Gerechtshof Amsterdam

Datum uitspraak
28 februari 2017
Publicatiedatum
7 maart 2017
Zaaknummer
200.200.960/01 OK
Instantie
Gerechtshof Amsterdam
Type
Uitspraak
Rechtsgebied
Civiel recht; Ondernemingsrecht
Procedures
  • Eerste aanleg - meervoudig
Vindplaatsen
  • Rechtspraak.nl
AI samenvatting door LexboostAutomatisch gegenereerd

Afwijzing van het enquêteverzoek door de Ondernemingskamer met betrekking tot PP Groep Katwijk B.V.
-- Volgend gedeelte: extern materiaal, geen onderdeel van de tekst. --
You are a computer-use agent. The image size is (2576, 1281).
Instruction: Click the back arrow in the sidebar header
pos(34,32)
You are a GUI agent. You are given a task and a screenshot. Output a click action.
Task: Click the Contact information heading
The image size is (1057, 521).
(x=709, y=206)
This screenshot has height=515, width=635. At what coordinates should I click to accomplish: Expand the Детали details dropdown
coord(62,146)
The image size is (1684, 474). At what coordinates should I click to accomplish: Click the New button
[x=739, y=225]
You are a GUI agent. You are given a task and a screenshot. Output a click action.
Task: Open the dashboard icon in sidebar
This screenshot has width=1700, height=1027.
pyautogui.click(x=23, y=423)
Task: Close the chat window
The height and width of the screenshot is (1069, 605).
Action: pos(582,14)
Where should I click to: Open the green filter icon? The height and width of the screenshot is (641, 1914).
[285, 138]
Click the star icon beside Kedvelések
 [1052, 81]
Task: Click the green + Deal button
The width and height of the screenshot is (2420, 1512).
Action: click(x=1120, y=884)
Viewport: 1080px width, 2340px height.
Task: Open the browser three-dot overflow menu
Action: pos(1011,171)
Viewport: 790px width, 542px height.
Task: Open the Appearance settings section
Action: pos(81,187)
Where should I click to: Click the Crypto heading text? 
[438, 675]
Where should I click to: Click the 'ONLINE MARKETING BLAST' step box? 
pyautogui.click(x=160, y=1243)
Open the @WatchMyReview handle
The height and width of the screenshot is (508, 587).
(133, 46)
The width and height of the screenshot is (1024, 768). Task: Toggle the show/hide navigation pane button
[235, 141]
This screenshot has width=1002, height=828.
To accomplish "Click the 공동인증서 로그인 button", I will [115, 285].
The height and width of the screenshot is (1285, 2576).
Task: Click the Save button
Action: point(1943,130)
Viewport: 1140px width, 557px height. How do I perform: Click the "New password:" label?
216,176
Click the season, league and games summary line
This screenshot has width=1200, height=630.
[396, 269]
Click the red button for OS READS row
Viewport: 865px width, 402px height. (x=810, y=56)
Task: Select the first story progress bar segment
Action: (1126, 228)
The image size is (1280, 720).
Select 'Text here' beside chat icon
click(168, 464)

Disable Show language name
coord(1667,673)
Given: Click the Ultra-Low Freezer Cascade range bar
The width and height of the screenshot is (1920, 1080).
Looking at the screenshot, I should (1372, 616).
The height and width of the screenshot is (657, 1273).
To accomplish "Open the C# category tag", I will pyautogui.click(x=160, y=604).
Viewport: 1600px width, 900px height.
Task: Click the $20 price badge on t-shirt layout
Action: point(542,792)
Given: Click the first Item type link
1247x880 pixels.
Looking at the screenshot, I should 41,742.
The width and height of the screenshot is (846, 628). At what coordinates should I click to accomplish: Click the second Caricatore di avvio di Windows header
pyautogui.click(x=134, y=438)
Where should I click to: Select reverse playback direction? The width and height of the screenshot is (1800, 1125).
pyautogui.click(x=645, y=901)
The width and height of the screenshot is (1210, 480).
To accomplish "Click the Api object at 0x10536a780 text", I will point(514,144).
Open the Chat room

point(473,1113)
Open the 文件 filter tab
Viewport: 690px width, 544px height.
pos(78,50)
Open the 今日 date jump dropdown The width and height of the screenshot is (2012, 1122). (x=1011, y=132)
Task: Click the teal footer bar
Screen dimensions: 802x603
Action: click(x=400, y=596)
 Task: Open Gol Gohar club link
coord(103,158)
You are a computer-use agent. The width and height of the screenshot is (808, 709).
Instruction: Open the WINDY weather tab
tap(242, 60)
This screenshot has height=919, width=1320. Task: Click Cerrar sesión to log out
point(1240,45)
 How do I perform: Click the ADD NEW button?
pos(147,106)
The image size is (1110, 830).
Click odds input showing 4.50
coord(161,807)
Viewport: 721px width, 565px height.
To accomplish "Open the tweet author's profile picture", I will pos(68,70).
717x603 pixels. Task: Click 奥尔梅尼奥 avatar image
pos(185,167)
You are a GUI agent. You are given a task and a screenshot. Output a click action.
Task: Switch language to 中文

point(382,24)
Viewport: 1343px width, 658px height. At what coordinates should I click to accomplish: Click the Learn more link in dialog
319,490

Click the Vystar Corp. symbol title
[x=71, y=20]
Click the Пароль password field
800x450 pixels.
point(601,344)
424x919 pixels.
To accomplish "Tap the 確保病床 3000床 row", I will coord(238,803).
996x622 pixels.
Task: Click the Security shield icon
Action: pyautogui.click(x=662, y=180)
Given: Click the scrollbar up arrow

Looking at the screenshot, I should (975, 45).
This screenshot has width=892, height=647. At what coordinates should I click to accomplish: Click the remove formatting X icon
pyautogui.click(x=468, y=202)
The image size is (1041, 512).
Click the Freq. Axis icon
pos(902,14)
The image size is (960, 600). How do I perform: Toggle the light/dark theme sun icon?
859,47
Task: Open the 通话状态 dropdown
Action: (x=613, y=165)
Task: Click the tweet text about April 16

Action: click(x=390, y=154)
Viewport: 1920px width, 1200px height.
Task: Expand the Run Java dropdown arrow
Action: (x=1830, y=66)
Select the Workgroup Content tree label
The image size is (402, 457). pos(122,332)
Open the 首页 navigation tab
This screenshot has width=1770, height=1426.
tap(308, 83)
In deze zaak heeft de Ondernemingskamer van het Gerechtshof Amsterdam op 28 februari 2017 een beschikking gegeven inzake een verzoek tot enquête door de besloten vennootschap met beperkte aansprakelijkheid [A] tegen PP Groep Katwijk B.V. en de Stichting Administratiekantoor van aandelen in PP Groep. Het verzoek van [A] was gericht op het bevelen van een onderzoek naar het beleid en de gang van zaken van PP Groep vanaf 1998, alsook het treffen van onmiddellijke voorzieningen. De Ondernemingskamer heeft het verzoek afgewezen, omdat [A] niet voldoende gegronde redenen heeft aangevoerd die zouden wijzen op een onjuist beleid of een onjuiste gang van zaken binnen PP Groep. De Ondernemingskamer oordeelde dat veel van de door [A] aangevoerde gronden onvoldoende onderbouwd waren en dat de informatievoorziening aan [A] niet zodanig tekortschiet dat dit een enquête rechtvaardigt. De Ondernemingskamer heeft ook overwogen dat de verstoorde verhoudingen binnen de betrokken families en de aanstaande verlies van de certificaathouderspositie van [A] een rol spelen in de beoordeling. Uiteindelijk is [A] als de in het ongelijk gestelde partij veroordeeld in de kosten van het geding, die zijn begroot op € 3.400, en deze kostenveroordeling is uitvoerbaar bij voorraad verklaard.

Uitspraak

beschikking
___________________________________________________________________
GERECHTSHOF AMSTERDAM
ONDERNEMINGSKAMER
zaaknummer: 200.200.960/01 OK
beschikking van de Ondernemingskamer van 28 februari 2017
inzake
de besloten vennootschap met beperkte aansprakelijkheid
[A],
gevestigd te [....] ,
VERZOEKSTER,
advocaten: voorheen
mr. E.R. Knoetser, kantoorhoudende te Steenbergen, vervolgens
mr. J.P. Koets, kantoorhoudende te Haarlem, daarna
mr. D.J. Duynsteeen
mr W. van Dijk, beiden kantoorhoudende te Amsterdam, thans
mr. H.J.M. van Schie, kantoorhoudende te Haarlem,
t e g e n
de besloten vennootschap met beperkte aansprakelijkheid
PP GROEP KATWIJK B.V.,
gevestigd te Katwijk,
VERWEERSTER
advocaten:
mr. J. Flemingen
mr. L.M.H.A.A. Hennekens, beiden kantoorhoudende te Amsterdam,
e n t e g e n
de stichting
STICHTING ADMINISTRATIEKANTOOR VAN AANDELEN IN PP GROEP KATWIJK,
gevestigd te Katwijk,
BELANGHEBBENDE,
advocaten:
mr. J. Fleming en mr. L.M.H.A.A. Hennekens, beiden kantoorhoudende te Amsterdam.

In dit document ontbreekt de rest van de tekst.